The funds will support the NU Center of Cancer Nanotechnology Excellence, a collaborative venture between NU's International Institute for Nanotechnology and the Chicago-based Robert H. Lurie Comprehensive Cancer Center.
Kathleen Cook, project manager of the NU-CCNE, said the center will focus on implementing nano-scale science to develop revolutionary therapies and diagnostics that target brain, breast and pancreatic cancers in particular.
"The grant is a cornerstone in an effort to harness the developments of nanotechnology at Northwestern in creating new approaches to nanotechnology cancer diagnostics and therapy," said Chad Mirkin, director of the IIN and co-principal investigator of NU-CCNE. "It positions Northwestern to continue to be a leader in the development of nanomedicine."
The IIN was established at NU in 2000 to explore materials that are as small as one-billionth of a meter. Though miniscule, nanoparticles may be key in revolutionizing a number of industries and addressing some of the world's most pressing health problems.
The IIN website states nanotechnological breakthroughs will drive the future of medical care.
"(Scientists) are working on the development of new (techniques) that will increase the accuracy of diagnosis by orders of magnitude, new imaging techniques and methods for targeted delivery of chemotherapeutic agents," the institute's website states.
The IIN's partnership with the Lurie Cancer Center will bring together interdisciplinary teams of nanoscientists, clinicians, cancer biologists and engineers from NU, the University of Chicago and the University of Illinois at Chicago to work on five cancer-related nanotechnology projects.
This $12 million award adds to funding the NU-CCNE received beginning in 2005 from the NCI Alliance for Nanotechnology in Cancer Program.

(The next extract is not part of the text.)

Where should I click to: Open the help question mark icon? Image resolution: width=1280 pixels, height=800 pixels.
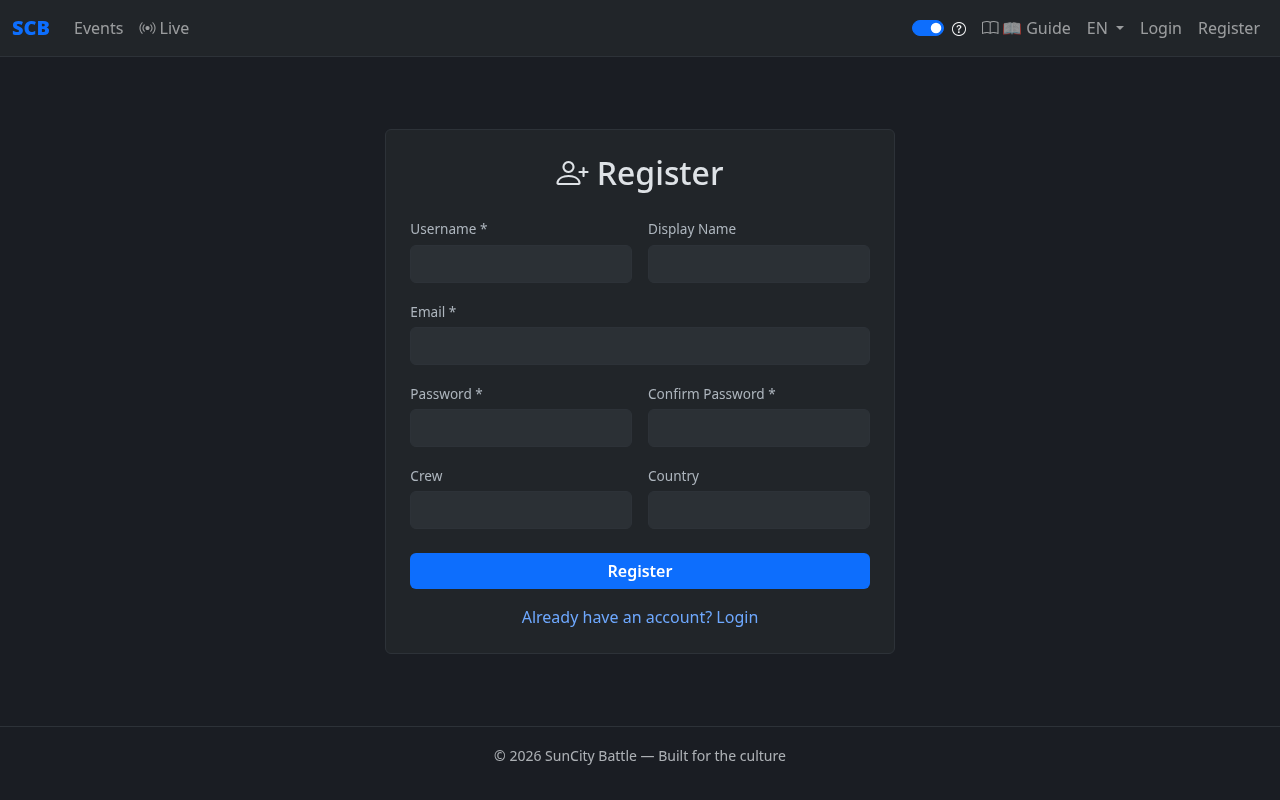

Since then, the center has developed a number of novel technologies, Cook said.
"There could be particles that will sense a cancer tumor and give us a signal that can be read ... maybe through a color change that shows up on an MRI," she said. "Scientists are also working on filling very tiny nanoparticles with chemotherapeutic drugs ... to target tumors."
The NCI Alliance for Nanotechnology in Cancer Program will continue to provide funds to the NU-CCNE until 2015 to continue not only research efforts but also training in nanotechnology and cancer. The funding will also support summer fellowships in nanotechnology for medical students and summer research programs for undergraduates, Cook said.